§ **EXERCISE**: Each line from the one containing "[go to slide 9] (1050, 919)" to the end of the records below should be restated word for word; please leave out all other lines.

§ **DATA RECORDS**:
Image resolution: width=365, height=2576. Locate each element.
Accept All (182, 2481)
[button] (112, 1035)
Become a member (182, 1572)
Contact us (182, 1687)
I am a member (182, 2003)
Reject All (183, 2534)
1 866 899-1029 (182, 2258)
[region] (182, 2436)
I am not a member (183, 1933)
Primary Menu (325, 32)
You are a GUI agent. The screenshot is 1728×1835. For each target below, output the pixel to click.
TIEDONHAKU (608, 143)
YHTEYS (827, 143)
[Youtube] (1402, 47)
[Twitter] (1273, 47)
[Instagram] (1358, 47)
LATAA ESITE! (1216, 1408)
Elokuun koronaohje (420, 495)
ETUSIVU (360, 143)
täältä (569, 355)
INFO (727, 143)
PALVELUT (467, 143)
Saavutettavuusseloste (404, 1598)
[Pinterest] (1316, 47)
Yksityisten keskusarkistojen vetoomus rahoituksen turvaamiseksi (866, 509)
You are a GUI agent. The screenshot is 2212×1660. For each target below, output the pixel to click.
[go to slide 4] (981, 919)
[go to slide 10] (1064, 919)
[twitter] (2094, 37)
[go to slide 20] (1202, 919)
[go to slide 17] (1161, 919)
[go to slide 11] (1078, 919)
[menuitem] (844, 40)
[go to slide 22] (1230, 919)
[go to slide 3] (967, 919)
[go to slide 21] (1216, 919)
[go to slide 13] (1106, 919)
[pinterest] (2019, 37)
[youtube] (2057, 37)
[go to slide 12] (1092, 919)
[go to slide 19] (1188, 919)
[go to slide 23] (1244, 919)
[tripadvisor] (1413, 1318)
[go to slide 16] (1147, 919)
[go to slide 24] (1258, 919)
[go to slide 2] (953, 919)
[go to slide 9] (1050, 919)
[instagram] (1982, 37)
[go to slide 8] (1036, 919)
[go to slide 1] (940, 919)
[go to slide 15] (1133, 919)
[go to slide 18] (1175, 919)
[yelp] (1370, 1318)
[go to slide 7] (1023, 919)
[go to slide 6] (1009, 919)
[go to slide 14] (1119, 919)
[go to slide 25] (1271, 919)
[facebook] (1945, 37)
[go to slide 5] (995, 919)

§ **RESULT OF THE EXERCISE**:
[go to slide 9] (1050, 919)
[instagram] (1982, 37)
[go to slide 8] (1036, 919)
[go to slide 1] (940, 919)
[go to slide 15] (1133, 919)
[go to slide 18] (1175, 919)
[yelp] (1370, 1318)
[go to slide 7] (1023, 919)
[go to slide 6] (1009, 919)
[go to slide 14] (1119, 919)
[go to slide 25] (1271, 919)
[facebook] (1945, 37)
[go to slide 5] (995, 919)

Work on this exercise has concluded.